Lorius’ major scientific achievement on greenhouse gases followed on from his work on crystals, though the actual breakthrough was more accident than carefully executed experiment; on adding ancient ice to a glass of whisky during one of his many Antarctic expeditions, Lorius speculated that these bubbles could be studied for their gas content. Drilling deep down into the ice could by extension liberate these perfectly preserved fossils of air and shed light on the relationship between temperature change and levels of carbon dioxide. That global warming is something of a banal – if deeply alarming – scientific fact today is only through the visionary work of people such as Lorius whose sophisticated research was in fact a combined effort of French researchers and American logistics operators at a Soviet drilling station – proof that petty nationalist posturing is no match for global mindedness when it comes to planetary matters.

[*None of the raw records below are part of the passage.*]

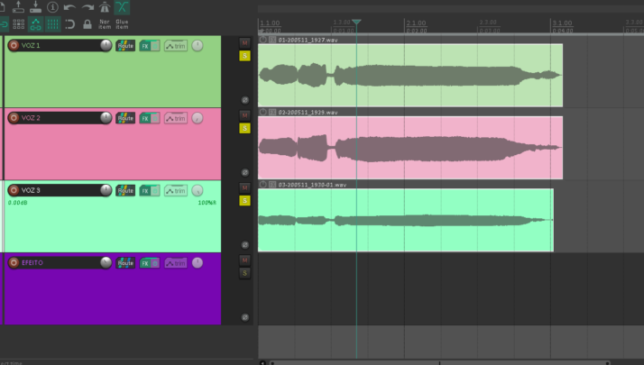Image resolution: width=644 pixels, height=365 pixels.
Task: Click the VOZ 1 volume knob
Action: [106, 45]
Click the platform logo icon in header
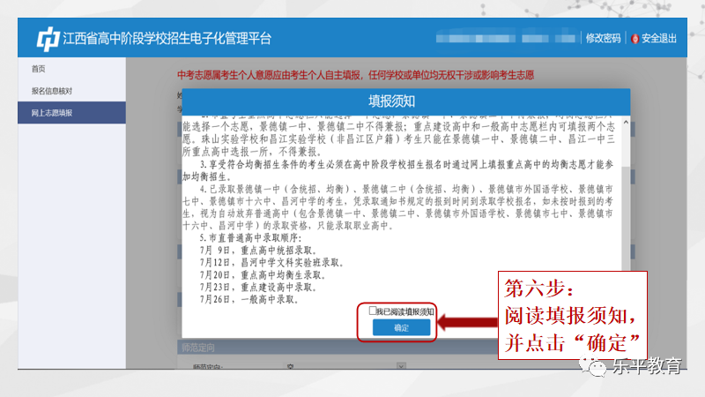The height and width of the screenshot is (397, 705). pos(48,39)

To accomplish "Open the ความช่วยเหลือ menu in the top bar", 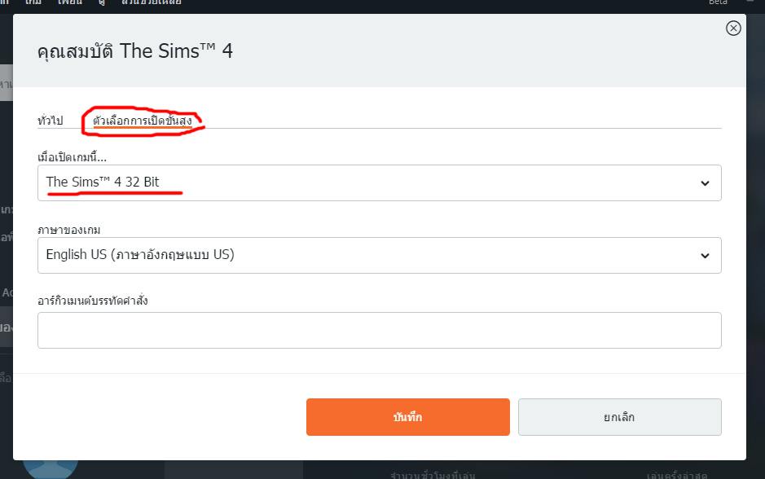I will [151, 2].
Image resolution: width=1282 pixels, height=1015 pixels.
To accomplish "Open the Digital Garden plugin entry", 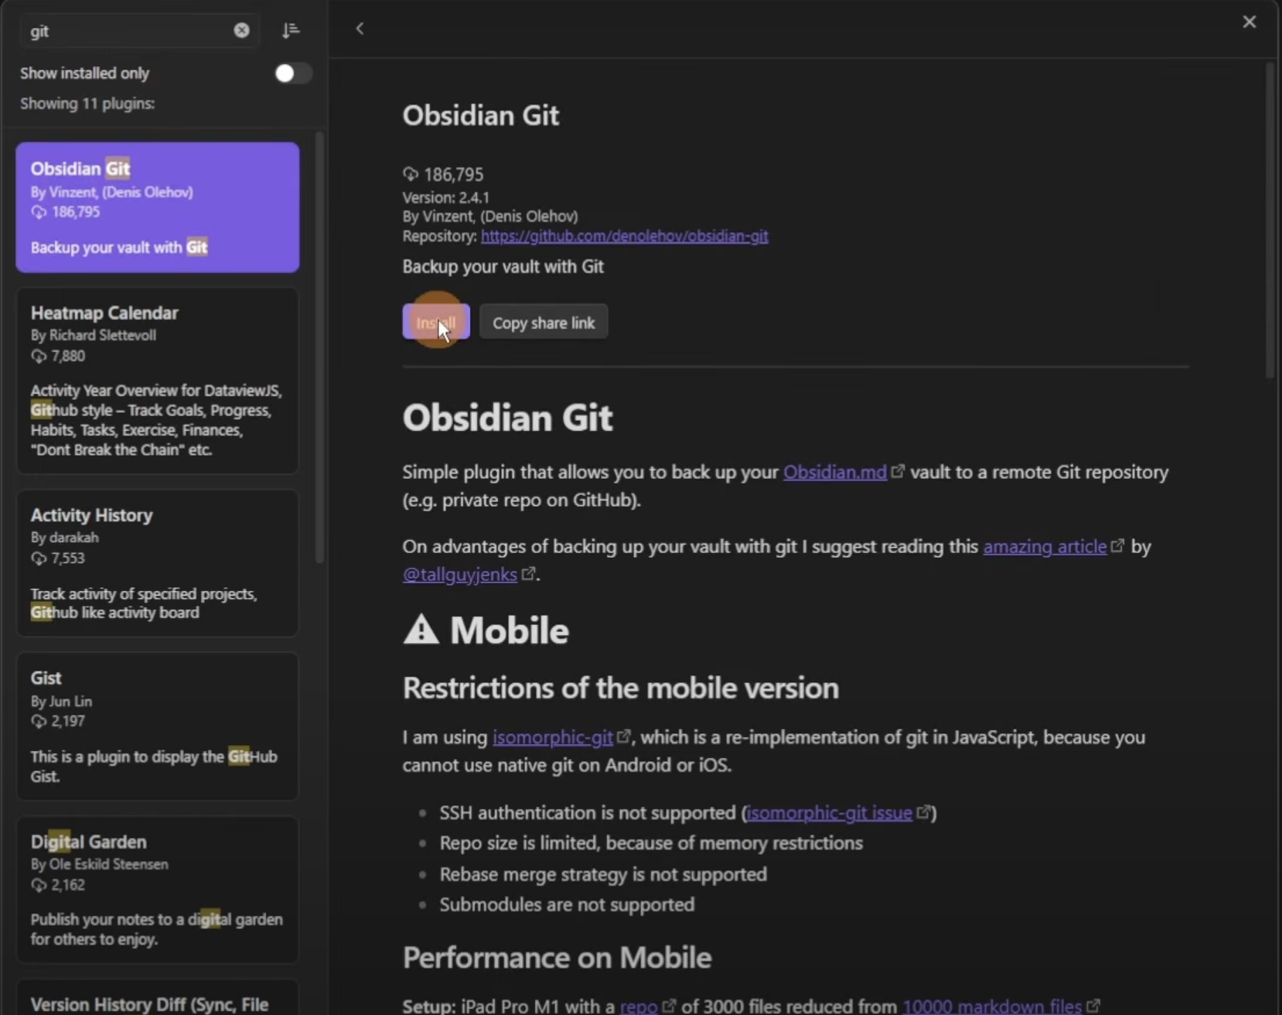I will (158, 890).
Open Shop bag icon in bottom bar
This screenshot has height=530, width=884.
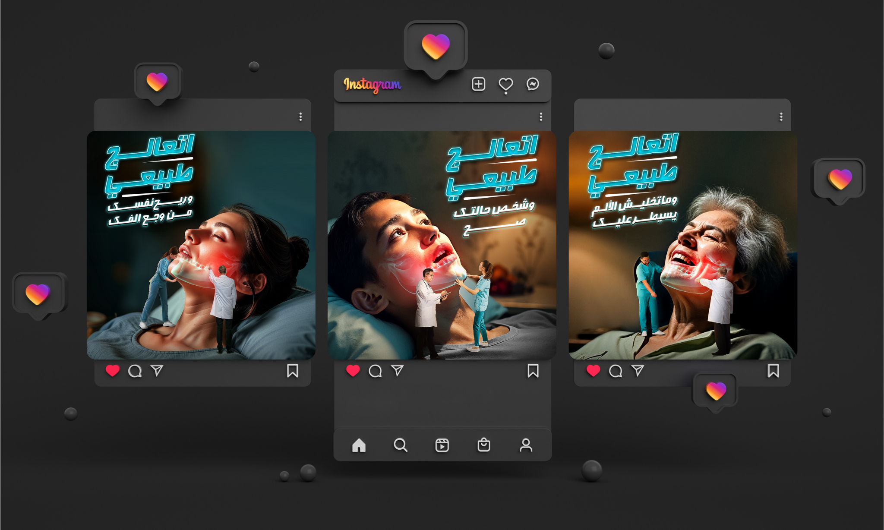tap(484, 445)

Individual responses to climate anxiety vary from the severely moralistic to the flatly apathetic. Luc Jacquet spoke about his own sense of obligation to not just witness, but create, out of this uncertain atmosphere: “I could make endless contemplative films about the beauty of nature,” he says. “But it would not have been right to do so. We have to deal with this; it’s our duty. It’s like the war. You want a quiet life with your family but you have to say: I cannot accept this. You have to get out of a comfortable area and into the political. You must participate in the society in which you live. If we do not … ” he trails off, perhaps the only logical response to the unfathomable future of an expired planet. 

 

 

Ice and the Sky never descends into heavy didacticism or diatribes against climate deniers; form mirrors subject in that Jacquet’s documentary is as tightly wrought as Lorius’ singular dedication to the work at hand. This refusal to persuade however, makes the film’s message no less persuasive; Ice and the Sky ends on an unmistakably rousing note. Jacquet reveals that predicted futures needn’t be represented by endless charts and fear-mongering CGI animations, but rather by the story of a single life, that of Claude Lorius; the planetary can be articulated through the personal. It’s all there, just as humanity’s past, is forever inscribed in ice.